You still might take a look and report any feedback from build problemss or bugs to ideas what problems drbs might solve for you.
How to keep a large set of blobs available under the following circumstances:
· the blobs are immutable (once they are written).
· when you retrieve a blob, then you want it at whole (not seeking in the blob).
· the blobs are identified by a simple number (choosen by the server, not influenced by teh client), the blobid.
· failure of storage components is expected.
drbs introduces 3 components:
· the blobclient. It is the client Library to access the blobs.

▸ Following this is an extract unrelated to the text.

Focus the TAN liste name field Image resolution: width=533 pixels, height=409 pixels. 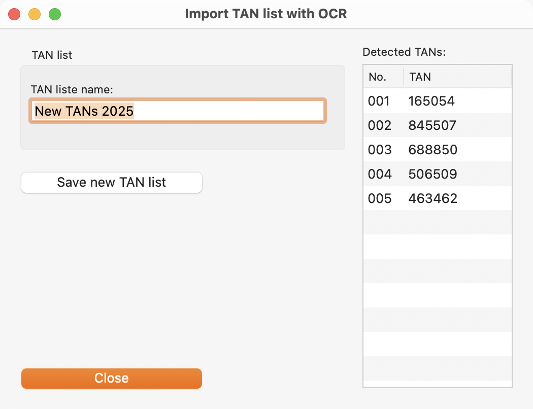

· a number of blobserver. The atually store the blobs in a file system. Blobs are stored and downloaded. Each blob is stored on a number (e.g.: 3) blobserver, so the failure of a blobserver can be compensated, the remaining blobserver could replicate the blob to the degree of redundance that you want. A sensible setup needs at least 10 blobservers, but they could all run on the same host. For more redundancy I would spread them to more hardware - but for a test a single machine works well. The google people speak of hundreds of these server processes and machines.
· a single blobmaster. It coordinates where the blobs are stored and tells the blobclient for a blob lookup, where they can get each blob. The blobmaster never sees the actual blob - only the meta information.
The blobs are validated with a (md5) checksum. This makes sure that failing disk and/or mistakes by humans are detected. The blobmaster keeps all his data in ram (it is not very large, since it's only the meta data on the blobs).
The Blobserver keeps all the meta data in ram an has the blobs as files in the ordinary file system. The blobserver logs all changes in a logfiles, so this server could be restarted fast: the blobserver reads a logfile on startup and replays the actions, reaching the old state again. Since the logfile is just mmap'ed it could be read and interpreted fast.
Of course it would be possible to implement such a solution on top of a ordinary database but I follow the "The Google File System" paper, that claims all this could be done with much lower overhead.
This solution here is cheaper: do the math yourself and calculate what a fileserver and this el-cheapo solution would cost you. This souftware assumes that hardware will fail, so cheaper hardware that will fail could be choosen.
While this blob server works on a single machine, it is intended to scale up to store larger sets of blobs on many machines. The google paper talks of hundreds of machines.